In 2016, we saw a wide range of breakthroughs having to do with artificial intelligence and deep learning in particular. Google, Facebook, and Baidu announced several breakthroughs using deep learning. Google also defeated Go.

Deep learning is one specific class of machine learning algorithms. It has a long history, taking its roots in the earlier days of computer science. However, not all of machine learning is deep learning.

We are in 2017, it is only January, and the breakthroughs in artificial intelligence keep on being announced. These days, we hear about how the best human poker players are being defeated.

In particular, a system from Carnegie Mellon University called Libratus seems to have a lot of successes.

Details are scarce regarding Libratus.
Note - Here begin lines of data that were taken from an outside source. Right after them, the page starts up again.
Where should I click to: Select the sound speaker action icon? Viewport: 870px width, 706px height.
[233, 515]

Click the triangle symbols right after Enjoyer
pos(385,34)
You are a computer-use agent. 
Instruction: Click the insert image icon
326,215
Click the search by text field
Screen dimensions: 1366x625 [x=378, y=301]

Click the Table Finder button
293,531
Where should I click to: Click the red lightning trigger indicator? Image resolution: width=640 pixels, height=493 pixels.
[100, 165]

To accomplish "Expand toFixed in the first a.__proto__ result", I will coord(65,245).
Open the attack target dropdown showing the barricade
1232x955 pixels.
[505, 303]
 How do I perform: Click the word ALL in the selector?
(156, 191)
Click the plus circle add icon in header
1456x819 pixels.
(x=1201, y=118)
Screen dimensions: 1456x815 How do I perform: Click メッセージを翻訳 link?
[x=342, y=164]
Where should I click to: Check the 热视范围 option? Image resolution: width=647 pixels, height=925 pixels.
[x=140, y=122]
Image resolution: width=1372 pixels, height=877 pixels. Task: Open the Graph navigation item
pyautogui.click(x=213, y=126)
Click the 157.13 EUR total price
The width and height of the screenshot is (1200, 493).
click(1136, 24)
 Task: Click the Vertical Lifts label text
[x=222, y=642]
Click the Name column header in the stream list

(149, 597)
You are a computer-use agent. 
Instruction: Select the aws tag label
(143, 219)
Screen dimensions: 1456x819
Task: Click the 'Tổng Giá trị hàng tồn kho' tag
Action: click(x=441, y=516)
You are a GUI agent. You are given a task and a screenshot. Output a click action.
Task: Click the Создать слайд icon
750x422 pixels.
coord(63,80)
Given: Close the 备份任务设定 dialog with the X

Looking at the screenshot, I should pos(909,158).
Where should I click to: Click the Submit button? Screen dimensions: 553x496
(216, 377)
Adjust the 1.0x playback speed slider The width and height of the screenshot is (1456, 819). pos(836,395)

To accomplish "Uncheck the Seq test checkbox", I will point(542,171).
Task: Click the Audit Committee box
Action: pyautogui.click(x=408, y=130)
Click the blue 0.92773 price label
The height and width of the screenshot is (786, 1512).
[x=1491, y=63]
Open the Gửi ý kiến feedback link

What caught my attention was the mention that it used “counterfactual regret minimization”, a conventional machine learning that is not a form of deep learning.

Given all of the hype going to deep learning, I find it almost surprising… are there really still artificial intelligence researchers working on techniques other than deep learning? (I’m being half serious.)

Last year, I participated to a panel on algorithms and their impact on Canadian culture. The organizers retroactively renamed the panel “Are we promoting Canadian content through deep-learning algorithms?” Yet the panel did not address deep learning per se. The successes of deep learning have been so remarkable that “deep learning” has become synonymous with “algorithm”.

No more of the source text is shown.